[Pointing items for text and elements]

>> BEGIN

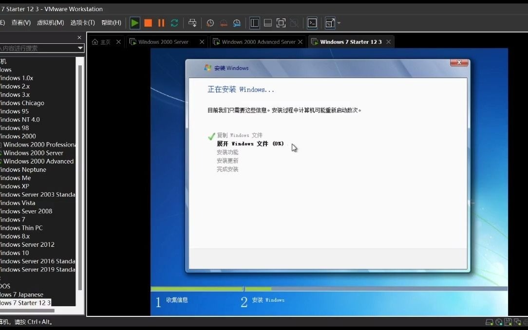Power off the virtual machine

pyautogui.click(x=148, y=23)
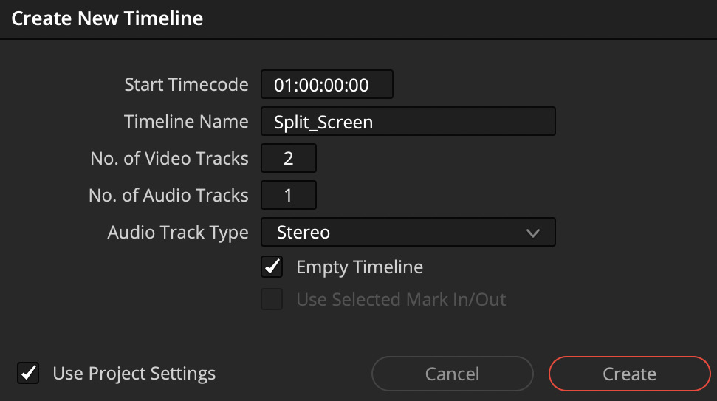Click the Start Timecode input field
The image size is (717, 401).
pos(327,85)
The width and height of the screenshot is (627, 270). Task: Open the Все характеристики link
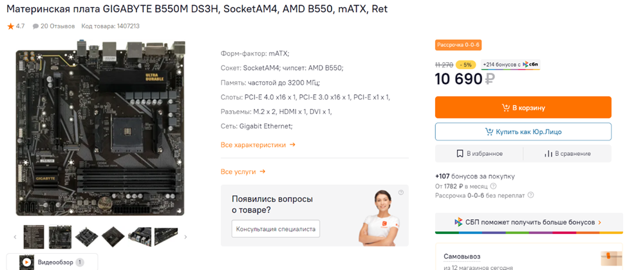click(x=257, y=145)
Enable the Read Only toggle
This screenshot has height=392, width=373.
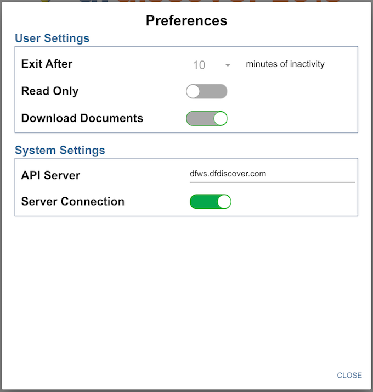(x=207, y=91)
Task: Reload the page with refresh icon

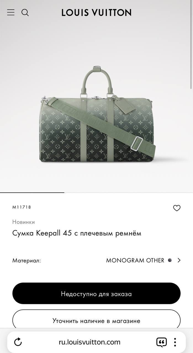Action: coord(18,342)
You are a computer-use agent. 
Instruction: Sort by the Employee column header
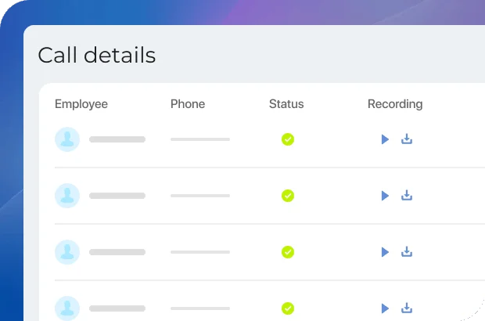[x=81, y=104]
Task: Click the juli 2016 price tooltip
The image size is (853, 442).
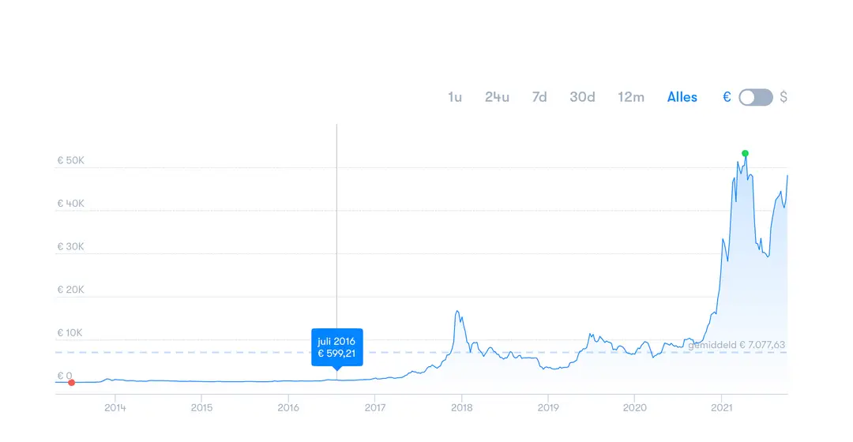Action: [336, 347]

>> END

THE REQUEST –
Please reproduce the items word for word, starting at their first line and ending at the line that contains "[x=81, y=104]", with the pictures left out.

TASK SOLUTION –
Power off the virtual machine

pyautogui.click(x=148, y=23)
Click the Start Timecode input field
The image size is (717, 401).
pos(327,85)
The width and height of the screenshot is (627, 270). Task: Open the Все характеристики link
click(x=257, y=145)
Enable the Read Only toggle
This screenshot has height=392, width=373.
(x=207, y=91)
Task: Reload the page with refresh icon

Action: coord(18,342)
You are a computer-use agent. 
Instruction: Sort by the Employee column header
[x=81, y=104]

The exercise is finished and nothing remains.